REQUIREMENT -
Please convert the entries in the stretch from the line containing "The image size is (447, 455)." through the line containing "hero-headline: MORE TIME" into a two-column CSV with the header input,output, giving one row per entry with its text and its answer each in a single quoted field and any line breaks replaced by spaces.

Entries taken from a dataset
= Beginning of Section =
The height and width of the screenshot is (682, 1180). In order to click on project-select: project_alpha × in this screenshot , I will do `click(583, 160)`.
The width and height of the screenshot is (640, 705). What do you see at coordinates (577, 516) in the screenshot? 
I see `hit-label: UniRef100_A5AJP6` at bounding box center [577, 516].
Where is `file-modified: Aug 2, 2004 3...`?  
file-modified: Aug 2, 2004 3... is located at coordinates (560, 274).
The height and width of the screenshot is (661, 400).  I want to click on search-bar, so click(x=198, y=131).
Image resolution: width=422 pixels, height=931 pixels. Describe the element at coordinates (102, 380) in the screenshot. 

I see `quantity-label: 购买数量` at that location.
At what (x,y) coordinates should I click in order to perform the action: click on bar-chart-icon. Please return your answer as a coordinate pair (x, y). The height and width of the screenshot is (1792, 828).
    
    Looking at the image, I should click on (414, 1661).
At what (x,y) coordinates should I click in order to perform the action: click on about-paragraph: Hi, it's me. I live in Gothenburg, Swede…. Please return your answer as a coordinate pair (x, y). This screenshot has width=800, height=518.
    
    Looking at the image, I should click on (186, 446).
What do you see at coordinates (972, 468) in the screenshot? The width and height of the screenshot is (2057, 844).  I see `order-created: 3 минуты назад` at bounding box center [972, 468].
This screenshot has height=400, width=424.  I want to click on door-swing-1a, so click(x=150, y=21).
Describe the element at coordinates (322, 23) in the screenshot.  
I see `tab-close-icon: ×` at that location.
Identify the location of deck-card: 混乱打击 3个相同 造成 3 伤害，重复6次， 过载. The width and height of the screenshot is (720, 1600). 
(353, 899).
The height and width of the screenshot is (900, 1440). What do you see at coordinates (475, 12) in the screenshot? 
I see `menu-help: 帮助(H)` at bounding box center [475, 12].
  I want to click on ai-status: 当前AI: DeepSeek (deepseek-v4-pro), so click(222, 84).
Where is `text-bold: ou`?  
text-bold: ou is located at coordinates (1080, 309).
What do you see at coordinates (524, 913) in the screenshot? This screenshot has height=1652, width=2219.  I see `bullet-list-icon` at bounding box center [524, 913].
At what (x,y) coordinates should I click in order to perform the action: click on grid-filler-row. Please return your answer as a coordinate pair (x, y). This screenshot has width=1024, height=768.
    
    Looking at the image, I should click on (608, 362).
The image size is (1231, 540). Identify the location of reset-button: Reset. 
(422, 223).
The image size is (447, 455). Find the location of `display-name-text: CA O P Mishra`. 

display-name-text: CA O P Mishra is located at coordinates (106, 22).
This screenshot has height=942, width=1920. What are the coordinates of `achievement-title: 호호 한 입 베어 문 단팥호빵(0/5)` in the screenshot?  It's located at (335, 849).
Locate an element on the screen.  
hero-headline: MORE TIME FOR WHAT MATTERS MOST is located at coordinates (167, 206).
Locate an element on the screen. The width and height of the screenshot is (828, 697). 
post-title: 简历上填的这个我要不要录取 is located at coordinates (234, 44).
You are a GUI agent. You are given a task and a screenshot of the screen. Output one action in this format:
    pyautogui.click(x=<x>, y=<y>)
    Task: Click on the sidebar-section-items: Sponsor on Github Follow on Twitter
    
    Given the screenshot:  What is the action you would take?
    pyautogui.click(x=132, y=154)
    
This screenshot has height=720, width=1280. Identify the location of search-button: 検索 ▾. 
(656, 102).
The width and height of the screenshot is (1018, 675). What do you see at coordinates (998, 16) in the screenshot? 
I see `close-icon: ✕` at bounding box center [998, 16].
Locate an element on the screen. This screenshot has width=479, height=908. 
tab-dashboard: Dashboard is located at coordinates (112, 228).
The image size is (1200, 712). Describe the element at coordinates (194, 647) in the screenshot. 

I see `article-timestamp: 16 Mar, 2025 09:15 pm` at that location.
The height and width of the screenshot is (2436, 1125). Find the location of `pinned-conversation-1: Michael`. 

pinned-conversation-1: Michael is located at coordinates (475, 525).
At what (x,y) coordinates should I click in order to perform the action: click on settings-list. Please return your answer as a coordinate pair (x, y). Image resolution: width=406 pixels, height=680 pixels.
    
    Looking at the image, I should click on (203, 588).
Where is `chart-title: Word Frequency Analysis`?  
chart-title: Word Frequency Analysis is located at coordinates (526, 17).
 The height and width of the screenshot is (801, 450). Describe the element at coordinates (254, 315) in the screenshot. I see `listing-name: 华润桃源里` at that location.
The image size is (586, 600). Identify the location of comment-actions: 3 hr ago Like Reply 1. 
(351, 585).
= End of Section =
SOLUTION TO THE EXERCISE -
input,output
"The image size is (447, 455). Find the location of `display-name-text: CA O P Mishra`.","display-name-text: CA O P Mishra is located at coordinates (106, 22)."
"This screenshot has height=942, width=1920. What are the coordinates of `achievement-title: 호호 한 입 베어 문 단팥호빵(0/5)` in the screenshot?","It's located at (335, 849)."
"Locate an element on the screen.","hero-headline: MORE TIME FOR WHAT MATTERS MOST is located at coordinates (167, 206)."